> **Problem details**: All of the records below are to be printed exactly; the pictures are to be left out.

> **Exercise material**:
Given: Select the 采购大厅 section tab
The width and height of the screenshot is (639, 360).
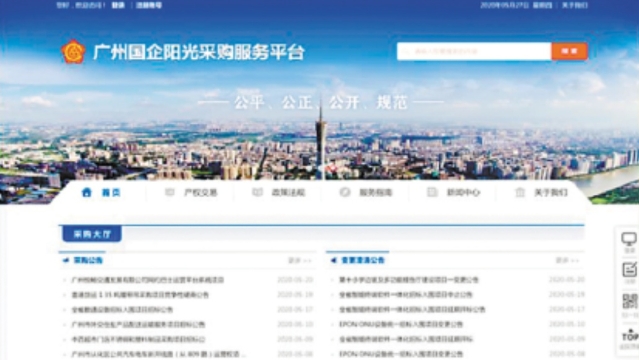Looking at the screenshot, I should click(92, 234).
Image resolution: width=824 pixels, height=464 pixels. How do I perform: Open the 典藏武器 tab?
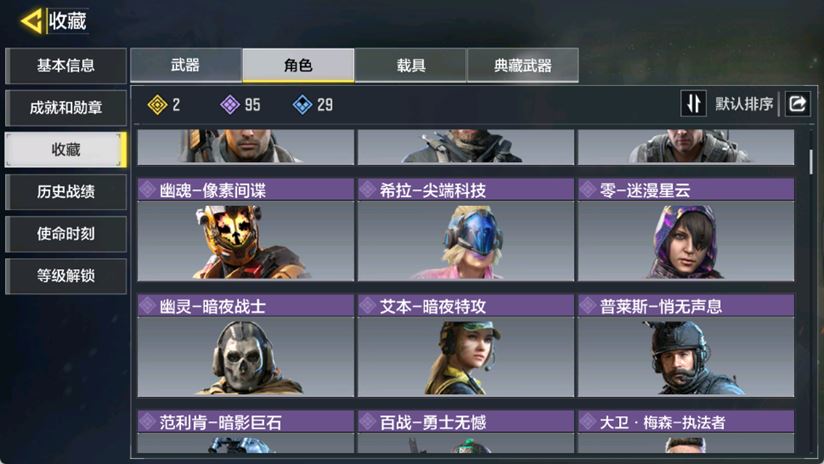point(523,65)
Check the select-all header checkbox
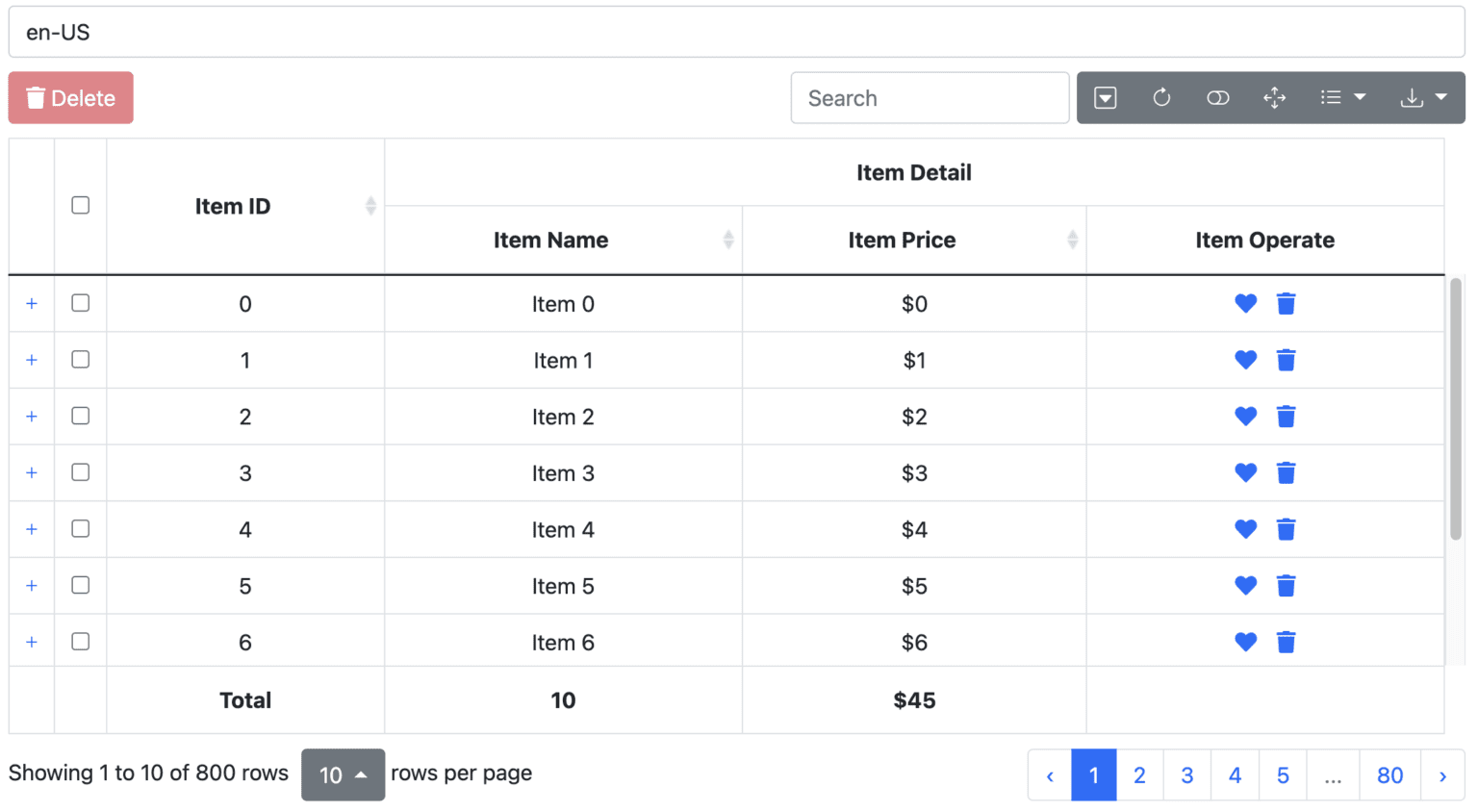This screenshot has width=1478, height=812. (x=81, y=206)
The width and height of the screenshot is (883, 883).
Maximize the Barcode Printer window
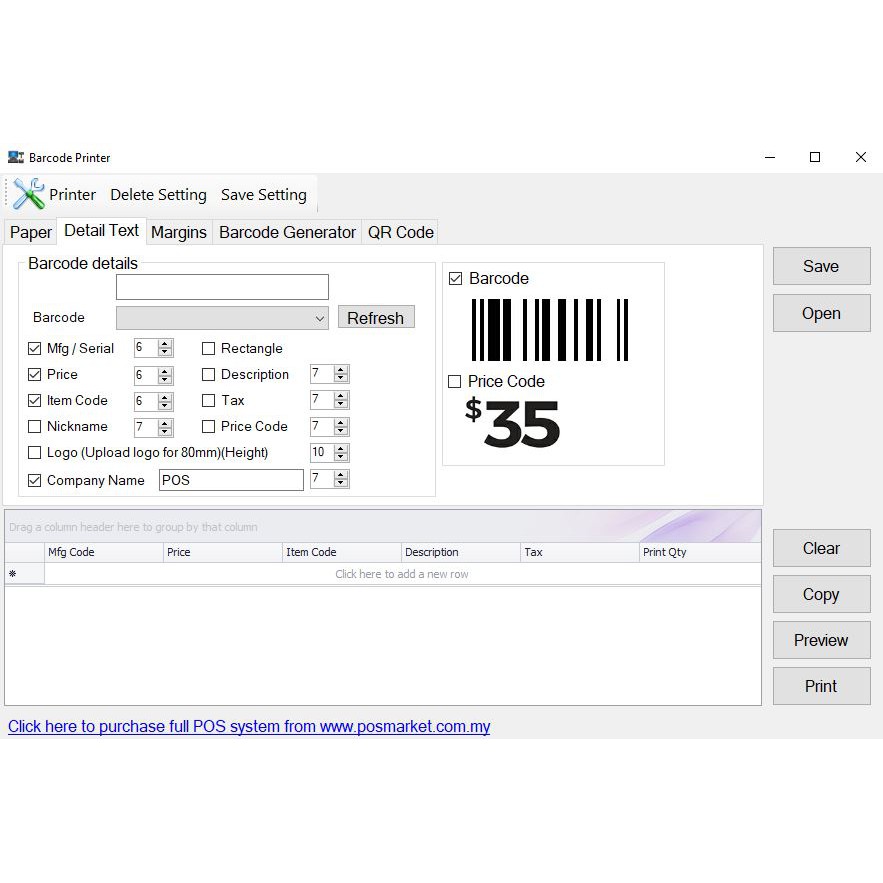click(815, 157)
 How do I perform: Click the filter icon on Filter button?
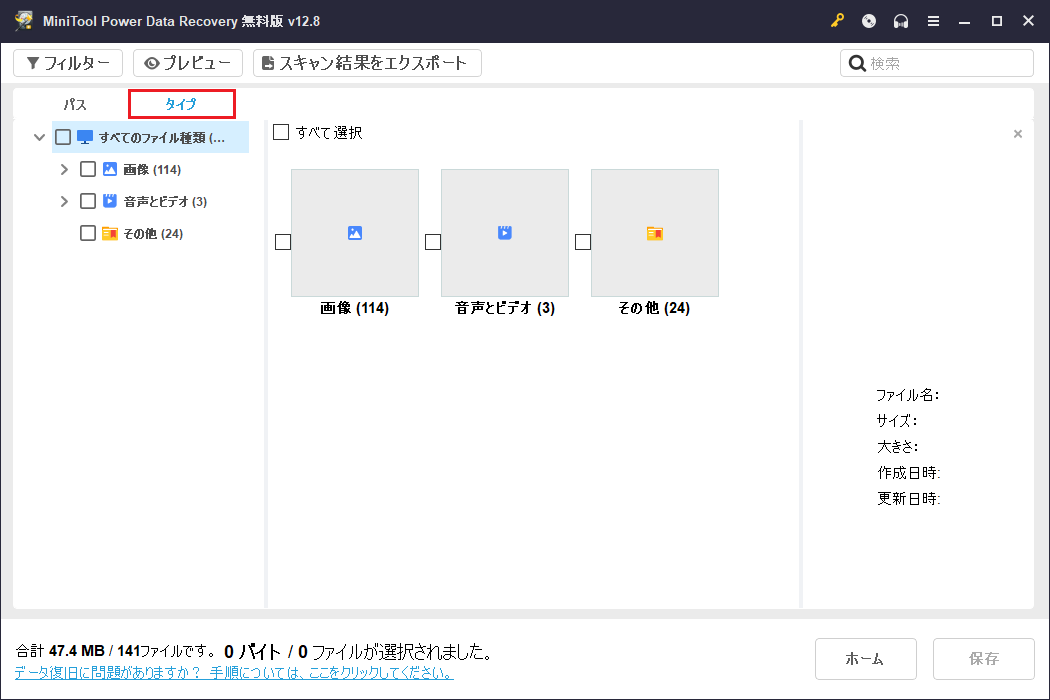point(31,62)
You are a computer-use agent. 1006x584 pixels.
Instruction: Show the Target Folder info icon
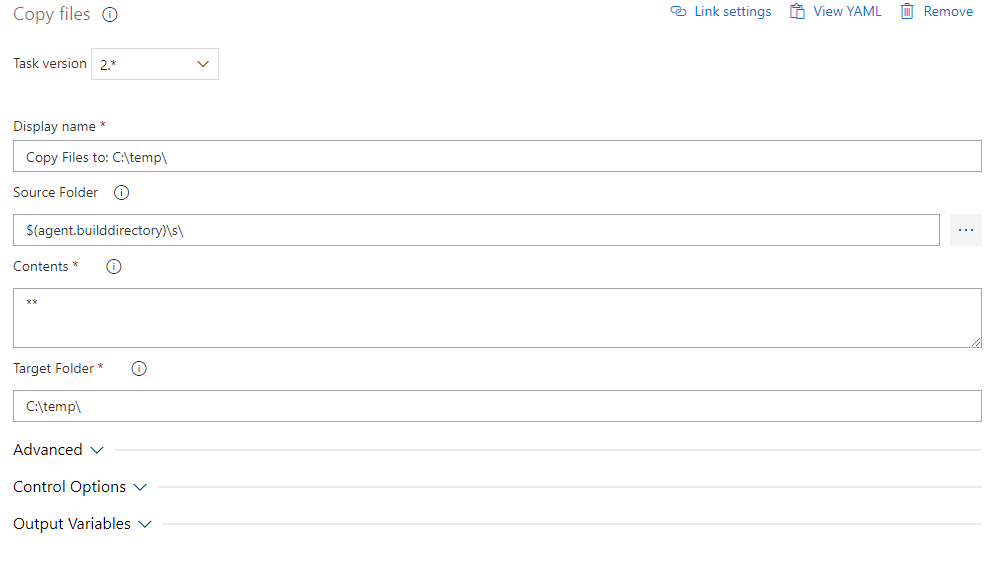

> **The answer**:
Given: Select the 采购大厅 section tab
The width and height of the screenshot is (639, 360).
Looking at the screenshot, I should click(92, 234).
Image resolution: width=824 pixels, height=464 pixels. How do I perform: Open the 典藏武器 tab?
point(523,65)
Check the select-all header checkbox
This screenshot has width=1478, height=812. (x=81, y=206)
The width and height of the screenshot is (883, 883).
Maximize the Barcode Printer window
click(815, 157)
 How do I perform: Click the filter icon on Filter button?
point(31,62)
You are a computer-use agent. 1006x584 pixels.
Instruction: Show the Target Folder info icon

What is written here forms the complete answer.